# Wild Desert Tortoise pic, near Barstow.



## sushisurf13 (Jun 1, 2010)

check out this big guy. This was taken over the holiday weekend, near Barstow. Enjoy!


----------



## RascalDesertTort (Jun 2, 2010)

How did you find him?


----------



## Maggie Cummings (Jun 2, 2010)

You shouldn't ever touch one. If you scare it and make it pee that could cause it to die as water is very scarce and it might not find any water to replace what it lost when you scared it. So please don't touch them.


----------



## Tropical Torts (Jun 2, 2010)

Cool pic! Could you guess how big he is. It is hard to tell since there is no reference in the photo.
Thanks for sharing!


----------



## terryo (Jun 2, 2010)

Nice shot. I think his hand is a good comparison.


----------



## sushisurf13 (Jun 2, 2010)

this guy happend upon us at our campsite. we were there for about 4 days and he stayed nearby pretty much the whole time. I'm sure his creosote bush and burrow was close by. He would not leave. He was very calm. 
I would guess 10 inches or so. I did not pick him up, so not too sure if its a male or female. 
AND, the person touched his back for reference only. He was moved or harrased. And Maggie, he did not loose his pee either. But thanks for the lecture. 
He was not stressed and seemed very interested in us.
BY the way this was one of three we found. I will not reveal the location other than it was in the Barstow area.


----------



## Maggie Cummings (Jun 2, 2010)

I am sorry you felt like I was lecturing you. I was simply pointing out a fact that is not widely known by novice keepers. Not everyone knows about Gopherus agassizii and as they are an endangered species and there are more now in private collections then in the wild, I have made it my life's work to do what I can to help preserve the species. You were very privileged to see him that much.


----------



## sushisurf13 (Jun 2, 2010)

so now I'm a novice keeper? Wow. How insightful of you.
I've had first hand experience with DTs my wholes life. I was raised in a household with 4 adult DT's. All of which are still alive. My grandmother had all of them since before I was born and I have always been facinated. I got my first tortoise when I was 12 years old. I am 33 and I still have him.
I have a female DT that mysteriously laid eggs and Now I have 3 DTs at my house. Plus all the others.

▶ PROVIDED MATERIAL
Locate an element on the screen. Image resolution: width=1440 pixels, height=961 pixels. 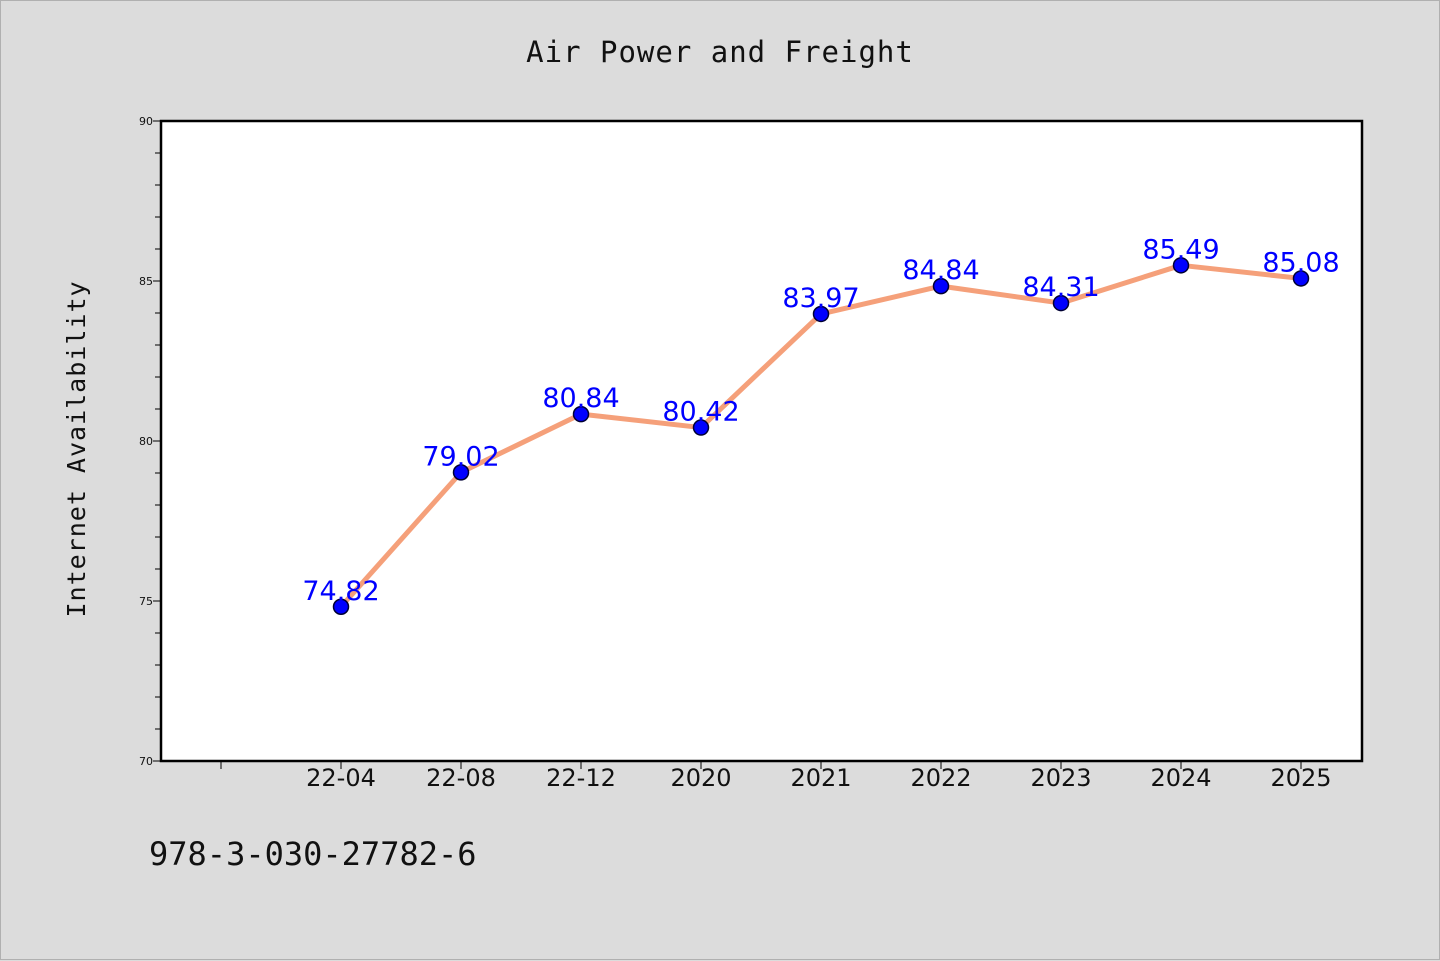
data-label: 80.84 is located at coordinates (580, 398).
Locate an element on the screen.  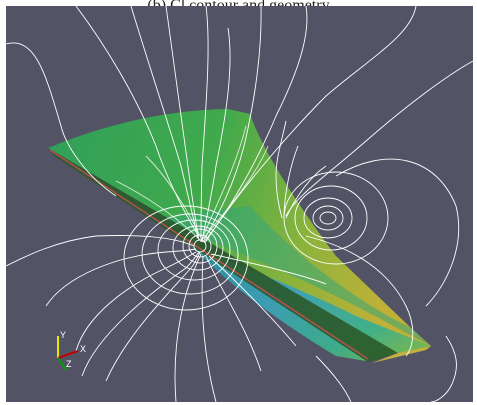
axis-x-label: X is located at coordinates (83, 349).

▶ TASK DETAILS
Please give the size the original poster of the desert tortoise thread guessed for the tortoise.

▶ THE ANSWER
About 10 inches.